Sue mused about their crime. What would be on a motel maid cart that would interest children? Soap? Lotion? Bridgette’s bag didn’t look big enough for towels, maybe a washcloth or two. Was it the thrill of taking something that didn’t belong to them? Were they members of some sort of underworld organization selling miniature shampoos on the black market? Sue didn’t think she had enough to call the police yet. An anonymous 911 call to report a roll of stolen toilet paper wouldn’t carry much weight. She felt she was on the right track, though. They were bad eggs, both of them, but she needed more proof.

Sue checked her watch. 3:18. She had a good thirty minutes before she had to head back and pick up Kate. Bridgette and the boy meandered along the street while Sue craned her neck to watch until the two heads disappeared over a small hill. Fearing she would be spotted, Sue forced herself to count to ten before pulling back out into traffic. She crested the hill heading into a more upscale area of town and saw Bridgette and the boy crossing a large parking lot. Mackey’s Groceries. Sue often passed up the two stores closer to her house to shop at Mackey’s because of the abundance of samples on every aisle. If she timed it right, Jack would make an entire meal off the samples and she did not have to feed him when they got home. Sue lingered at the edge of the lot until the kids reached the store doors, then pulled to the front of the building and parked in a front row spot reserved for new mothers. She guessed she was stretching the new mother thing by a few years but justified it as necessary for her mission. She had a good view of the windows covering the front of the store and could see the two troublemakers selecting a cart.

The pair paused at a display at the front of the store and chose a few things.
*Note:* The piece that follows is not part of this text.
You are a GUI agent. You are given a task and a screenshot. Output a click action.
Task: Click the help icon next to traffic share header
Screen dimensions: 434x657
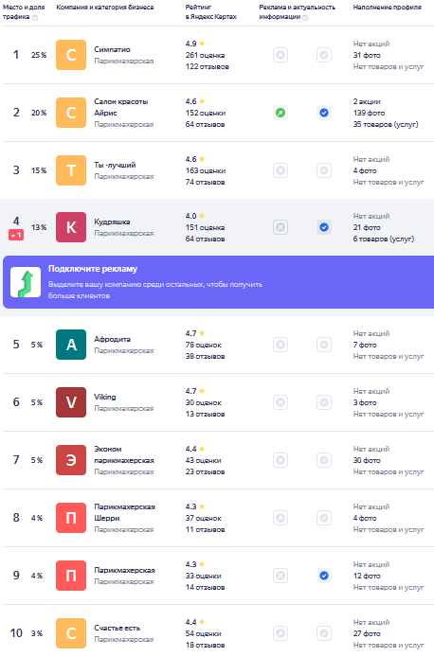click(35, 18)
Sue debated getting her own cart and trailing them inside the store. She wanted to know what items they had selected, whether they were name brand or generic, single servings or bulk. Her success could hinge on the details. The kids moved down to the deli section. They stopped again and were definitely putting something in their mouths. Sue guessed samples of cheese or meat.

Mommy! I gotta go now.”

Aw man, Sue thought. Foiled again by the peepee call. Sue almost longed for the good ole diaper days when she could change him at her leisure, or when the smell became too overpowering. Now she had to be poised to respond at a moment’s notice to any potential potty emergency. Sue considered running into the grocery store but decided the risk of Jack causing a scene was too great. She cranked back up and headed across the street to a fast food burger joint.
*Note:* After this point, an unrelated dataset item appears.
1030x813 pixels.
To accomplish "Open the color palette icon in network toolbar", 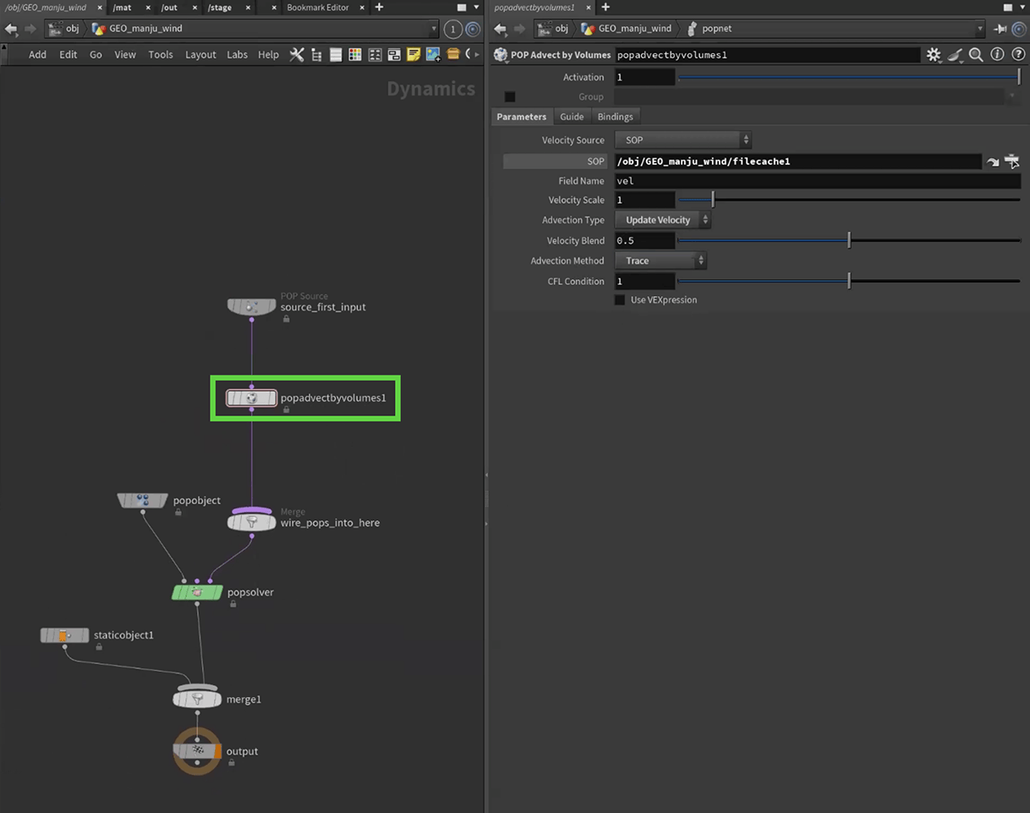I will pyautogui.click(x=355, y=54).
Jack and Sue made it in and out the restroom with neither requiring a wardrobe change so Sue dubbed the potty run a success.

Ice cream, Mommy! Ice cream!” Jack had spied pictures of cones on the menu board.
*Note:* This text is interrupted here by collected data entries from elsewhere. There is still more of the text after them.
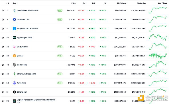Buy Chainlink using its Buy button
The image size is (171, 104).
pyautogui.click(x=60, y=20)
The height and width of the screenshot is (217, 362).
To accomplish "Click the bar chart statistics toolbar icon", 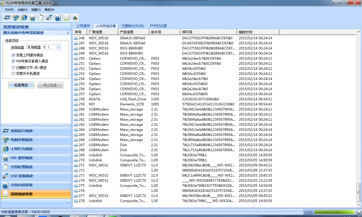I will 75,18.
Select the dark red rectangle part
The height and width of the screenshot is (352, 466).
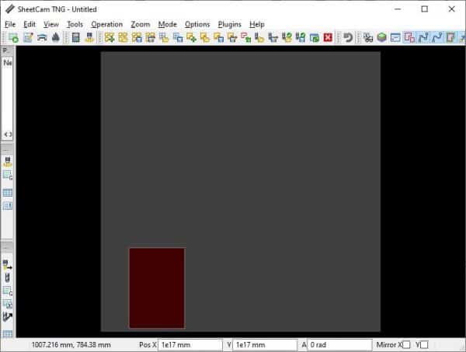(x=157, y=288)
Sue again checked her watch. Only a few minutes until Kate’s practice ended.

Ok. I guess you have earned a treat,” though for what she wasn’t sure. Watching a movie? Defecating?

Sue approached the counter and ordered a mini cup of vanilla for Jack and a chocolate shake for Kate. Kate would be tired and hot after her run and a sweet treat would be a great way to cool off. They took the snacks to the car and headed out to retrieve Kate.

Waiting in the school parking lot as Kate and her team finished up, Sue stewed over Bridgette. She bet anything the girl and her brother went around scarfing up the grocery store’s samples without even the courtesy of making a purchase. They probably pushed around the cart with food in it so they didn’t get hassled. Brats. Sue looked at Kate’s milkshake melting in the cup holder. She knew she should feel bad the kids had to scavenge for their own afternoon snacks, but the emotion would not come. Bridgette tormented every innocent child in her wake. Her tummy rumbling a little until dinner time didn’t come close to the suffering she had put Kate through. Bridgette was corrupt and a thief, and whatever hardships life threw at her, Sue was sure she deserved. She was equally sure Kate did not deserve the hurt Bridgette dished out. It must be stopped, Sue vowed.

minivan vector

Sue’s plotting was interrupted by Kate’s arrival at the minivan. She greeted her daughter with a smile and presented her with the shake.

Really, Mom? Chocolate and sugar? I will be fat and covered with zits.”

Sue sighed and put the van in gear. Teenagers. “Well, you don’t have to drink it. I thought you might be hot.”

Kate sighed too, with an added eye roll. She managed a “Thanks, Mom” before drinking the entire shake on the way to their house.

Kate brought home no new Bridgette crises that day or the next and Sue’s attention was diverted for a time to an intense dispute brewing in the PTA social committee. In carpool line, however, she remained on the lookout for Bridgette, not that it took much effort to spot her. The girl’s gait and near tangible attitude announced her presence. Little slut already walks with her legs apart, thought Sue. No telling how many guys she would soon be spreading them for, if she wasn’t already.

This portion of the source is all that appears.